* Task material:

────────────────

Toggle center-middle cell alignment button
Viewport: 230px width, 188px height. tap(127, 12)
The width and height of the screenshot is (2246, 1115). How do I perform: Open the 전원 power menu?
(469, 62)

────────────────

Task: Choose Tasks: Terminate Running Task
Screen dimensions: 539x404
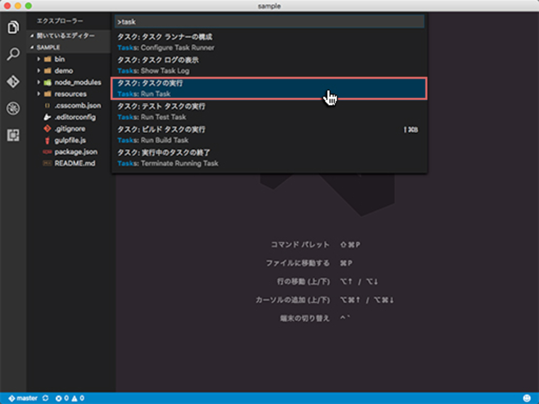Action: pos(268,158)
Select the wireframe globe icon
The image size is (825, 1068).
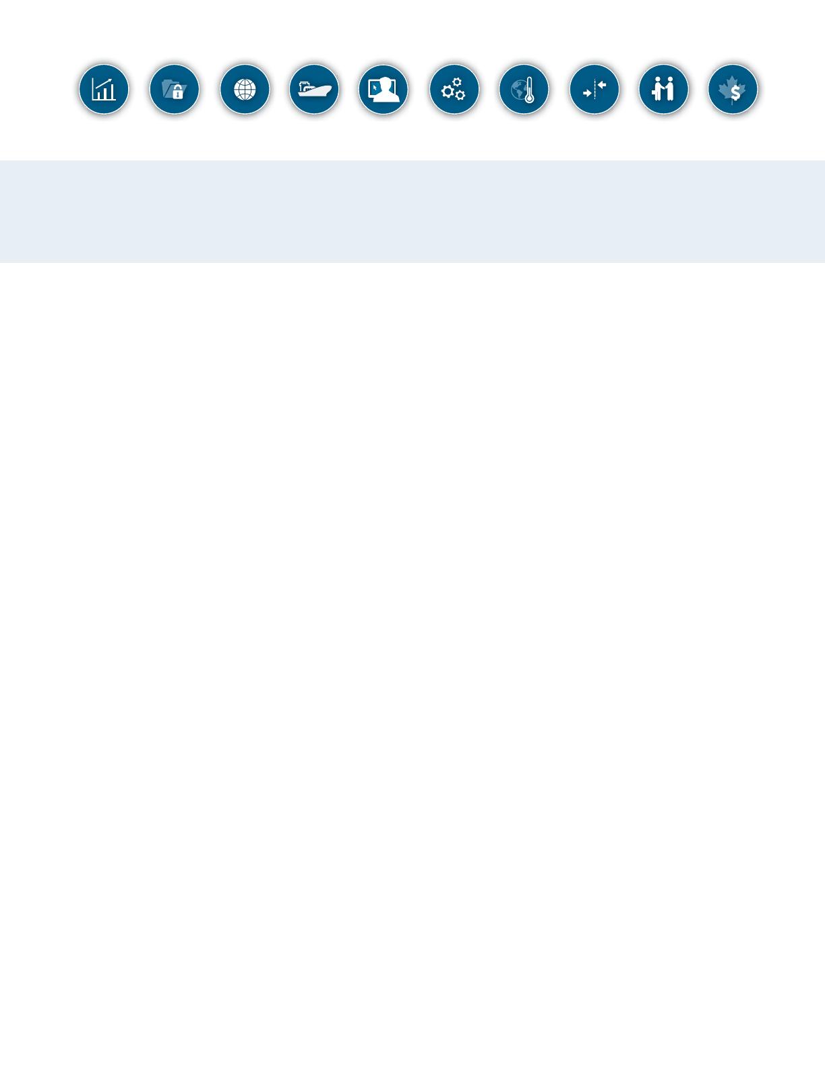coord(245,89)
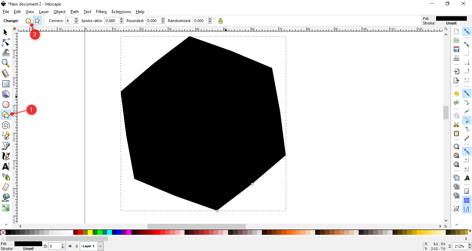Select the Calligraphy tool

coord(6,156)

────────────────

* What is asked:
Please output the material from the line with "Select the wireframe globe icon" up to and including the line with "coord(6,156)" as a Markdown table with the columns Row and Line, skipping blank lines and leaving the pictures out.

* Task result:
| Row | Line |
|---|---|
| 1 | Select the wireframe globe icon |
| 2 | The image size is (825, 1068). |
| 3 | coord(245,89) |
| 4 | Select the Calligraphy tool |
| 5 | coord(6,156) |